Message passing optimization

Throttle stealing

In the work-stealing scheduler, when a processor’s run queue is empty, the
processor will then attempt to steal tasks from sibling processors. To do this,
a random sibling is picked as a starting point and the processor performs a
steal operation on that sibling. If no tasks are found, the next sibling is
tried, and so on until tasks are found.

In practice, it is common for many processors to finish processing their run
queue around the same time. This happens when a batch of work arrives (for
example when epoll is polled for socket readiness). Processors are woken up,
they acquire tasks, run them, and are finished. This results in all processors
attempting to steal at the same time, which means many threads attempting to
access the same queues. This creates contention. Randomly picking the starting
point helps reduce contention, but it can still be pretty bad.
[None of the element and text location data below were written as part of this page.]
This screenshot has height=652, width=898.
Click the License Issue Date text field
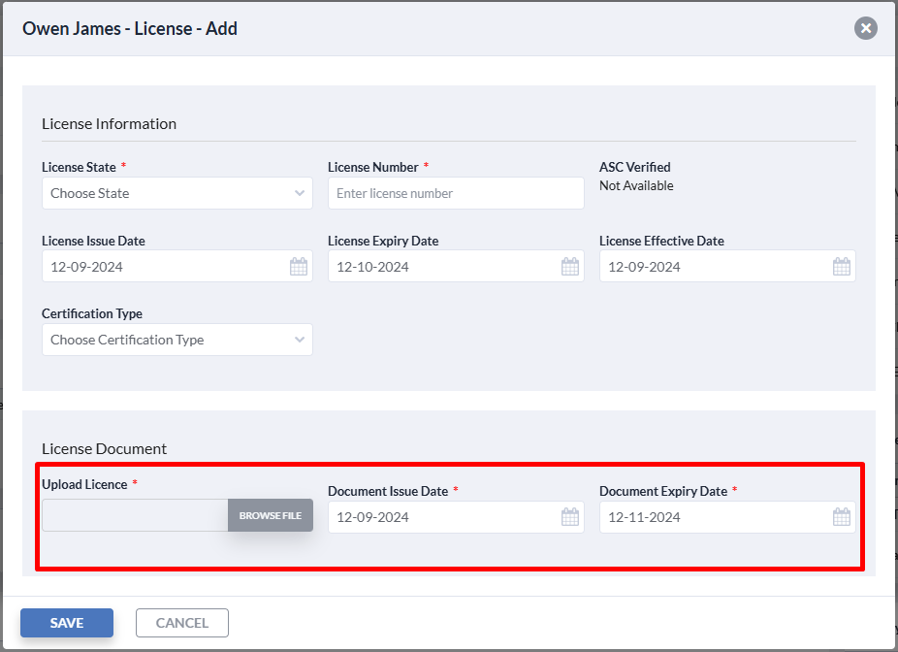(176, 266)
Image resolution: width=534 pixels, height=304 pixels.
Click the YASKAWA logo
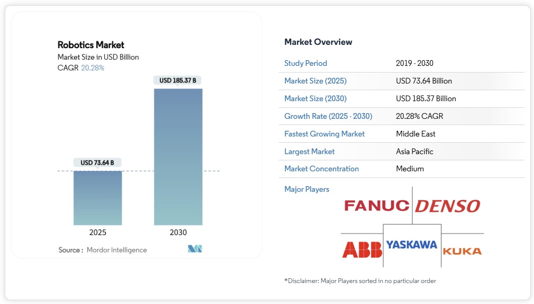[x=411, y=245]
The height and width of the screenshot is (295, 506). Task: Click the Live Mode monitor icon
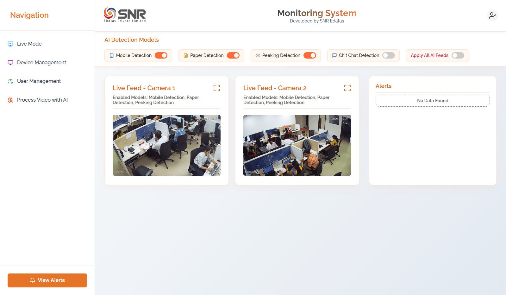(10, 44)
To work around this, the new scheduler limits the number of concurrent
processors performing steal operations. We call the processor state in which
processors attempt to steal as “searching for work”, or the “searching” state
for short (this will come up later). This optimization is performed by having an
atomic int that the processor increments before starting to search and
decrements when exiting the searching state. The max number of searchers is half
the total number of processors. That said, the limit is sloppy, and that is OK.
We don’t need a hard limit on the number of searchers, just a throttle. We trade
precision for algorithm efficiency.

Once in the searching state, the processor attempts to steal from sibling
workers and checks the global queue.

Reducing cross thread synchronization

The other critical piece of a work-stealing scheduler is sibling notification.
This is where a processor notifies a sibling when it observes new tasks. If the
sibling is sleeping, it wakes up and steals tasks. The notification action has
another critical responsibility. Recall the queue algorithm used weak atomic
orderings (Acquire / Release). Because of how atomic memory ordering work,
without additional synchronization, there is no guarantee that a sibling
processor will ever see tasks in the queue to steal. The notification action
also is responsible for establishing the necessary synchronization for the
sibling processor to see the tasks in order to steal them. These requirements
make the notification action expensive. The goal is to perform the notification
action as little as possible without resulting in CPU under utilization, i.e. a
processor has tasks and a sibling is unable to steal them. Overeager
notification results in a thundering herd problem.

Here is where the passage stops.